Anne Hébert a vécu plus de 30 ans de sa vie à Paris. Elle y a obtenu deux prix à dix années d’intervalle, la critique française appréciant son œuvre surtout romanesque. Qu’en est-il aujourd’hui de sa réception, surtout universitaire en France? Sans doute il convient de voir l’évolution en vingt ans des études québécoises en France.
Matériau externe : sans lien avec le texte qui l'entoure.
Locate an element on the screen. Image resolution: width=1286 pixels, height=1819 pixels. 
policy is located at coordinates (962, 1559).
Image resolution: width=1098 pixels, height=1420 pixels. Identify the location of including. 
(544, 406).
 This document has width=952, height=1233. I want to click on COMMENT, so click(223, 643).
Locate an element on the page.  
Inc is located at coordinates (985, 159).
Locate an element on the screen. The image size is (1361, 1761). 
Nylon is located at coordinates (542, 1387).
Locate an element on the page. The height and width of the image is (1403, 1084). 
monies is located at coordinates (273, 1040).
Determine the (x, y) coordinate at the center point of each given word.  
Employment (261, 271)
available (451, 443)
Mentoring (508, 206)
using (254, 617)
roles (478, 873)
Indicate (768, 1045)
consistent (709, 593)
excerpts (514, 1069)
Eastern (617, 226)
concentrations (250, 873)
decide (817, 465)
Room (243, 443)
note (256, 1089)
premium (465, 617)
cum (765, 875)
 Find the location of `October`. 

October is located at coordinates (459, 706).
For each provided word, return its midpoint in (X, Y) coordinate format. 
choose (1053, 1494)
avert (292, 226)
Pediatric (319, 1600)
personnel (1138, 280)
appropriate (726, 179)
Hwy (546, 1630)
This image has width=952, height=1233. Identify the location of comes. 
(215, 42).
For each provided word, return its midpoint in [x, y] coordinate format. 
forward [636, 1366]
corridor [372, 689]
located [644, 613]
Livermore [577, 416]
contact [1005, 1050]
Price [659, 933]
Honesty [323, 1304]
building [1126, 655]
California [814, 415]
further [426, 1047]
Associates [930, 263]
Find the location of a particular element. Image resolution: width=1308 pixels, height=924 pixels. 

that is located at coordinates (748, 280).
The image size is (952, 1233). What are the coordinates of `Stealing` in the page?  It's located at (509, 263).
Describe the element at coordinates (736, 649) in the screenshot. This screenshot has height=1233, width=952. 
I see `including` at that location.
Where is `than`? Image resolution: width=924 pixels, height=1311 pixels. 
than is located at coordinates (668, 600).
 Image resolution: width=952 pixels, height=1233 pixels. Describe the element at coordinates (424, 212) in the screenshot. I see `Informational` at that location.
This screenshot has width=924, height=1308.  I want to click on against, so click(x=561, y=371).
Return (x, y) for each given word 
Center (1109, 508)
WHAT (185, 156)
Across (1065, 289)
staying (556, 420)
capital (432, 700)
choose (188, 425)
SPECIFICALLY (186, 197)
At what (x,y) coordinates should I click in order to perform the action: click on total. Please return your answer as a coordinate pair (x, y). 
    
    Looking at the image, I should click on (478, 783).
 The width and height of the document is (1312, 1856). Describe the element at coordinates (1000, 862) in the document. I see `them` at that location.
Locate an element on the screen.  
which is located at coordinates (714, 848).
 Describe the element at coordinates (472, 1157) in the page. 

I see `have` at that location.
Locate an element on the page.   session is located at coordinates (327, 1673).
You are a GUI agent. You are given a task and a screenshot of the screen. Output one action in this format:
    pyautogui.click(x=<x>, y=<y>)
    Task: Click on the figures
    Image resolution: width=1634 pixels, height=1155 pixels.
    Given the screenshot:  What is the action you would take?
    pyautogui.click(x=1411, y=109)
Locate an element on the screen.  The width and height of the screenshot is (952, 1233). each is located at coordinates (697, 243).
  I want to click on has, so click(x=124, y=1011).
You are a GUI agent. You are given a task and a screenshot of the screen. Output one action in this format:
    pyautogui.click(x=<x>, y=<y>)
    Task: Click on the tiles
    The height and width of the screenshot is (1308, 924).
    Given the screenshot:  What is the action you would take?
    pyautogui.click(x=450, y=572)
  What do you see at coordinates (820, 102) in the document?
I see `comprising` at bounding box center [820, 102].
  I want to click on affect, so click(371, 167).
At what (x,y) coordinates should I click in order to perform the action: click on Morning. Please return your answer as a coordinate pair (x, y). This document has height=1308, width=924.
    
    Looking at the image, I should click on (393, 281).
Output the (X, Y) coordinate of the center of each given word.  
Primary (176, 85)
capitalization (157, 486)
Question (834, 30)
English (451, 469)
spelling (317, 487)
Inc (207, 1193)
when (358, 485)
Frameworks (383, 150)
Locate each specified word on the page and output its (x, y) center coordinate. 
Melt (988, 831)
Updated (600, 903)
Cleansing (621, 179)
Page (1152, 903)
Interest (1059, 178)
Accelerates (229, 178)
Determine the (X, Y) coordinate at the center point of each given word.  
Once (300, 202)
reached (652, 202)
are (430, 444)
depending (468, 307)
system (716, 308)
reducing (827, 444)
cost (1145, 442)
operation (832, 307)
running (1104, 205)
Si, il y a 20 ans, on consacrait les cours de la littérature québécoise aux oeuvres facilement diffusées dans l’Hexagone, avec Maria Chapdelaine, puis les romans de Gabrielle Roy ou Anne Hébert, désormais tous les genres et tous les textes pénètrent dans l’université française : Michel Tremblay, Jacques Poulin, Robert Lalonde ou Dany Laferrière. Que lit-on alors d’Anne Hébert en France aujourd’hui? On lui a consacré des colloques, dont un célèbre à la Sorbonne, et on a gardé cette auteure au programme dans des universités comme Poitiers, Limoges, Paris, Aix ou Lyon. Mais des changements s’affichent. Les romans comme Kamouraska ou Les fous de Bassan font toujours recette, y compris auprès des étudiants étrangers, chinois et même canadiens! Mais l’accès facile aux éditions québécoises permet de découvrir aujourd’hui les nouvelles du Torrent et même les Poèmes. Pourquoi ce maintien d’intérêt? Trois éléments au moins : des personnages féminins et des jeunes ardents de vie et de potentialité ou d’autres féroces, le tout dans un cadre enchanteur repris au cinéma ; l’évolution de la société québécoise, de la Révolution tranquille à nos jours ; plus encore, un style d’introspection ou de lyrisme avec un jeu sur les personnes qui fouillent dans la psychologie de personnages face aux questions de la vie. Les réformes en France ont peut-être menacé l’enseignement de la littérature québécoise, en diminuant les potentiels horaires. Pourtant certaines universités ont vu les cours optionnels devenir obligatoires, grâce en grande partie au succès assuré d’Anne Hébert.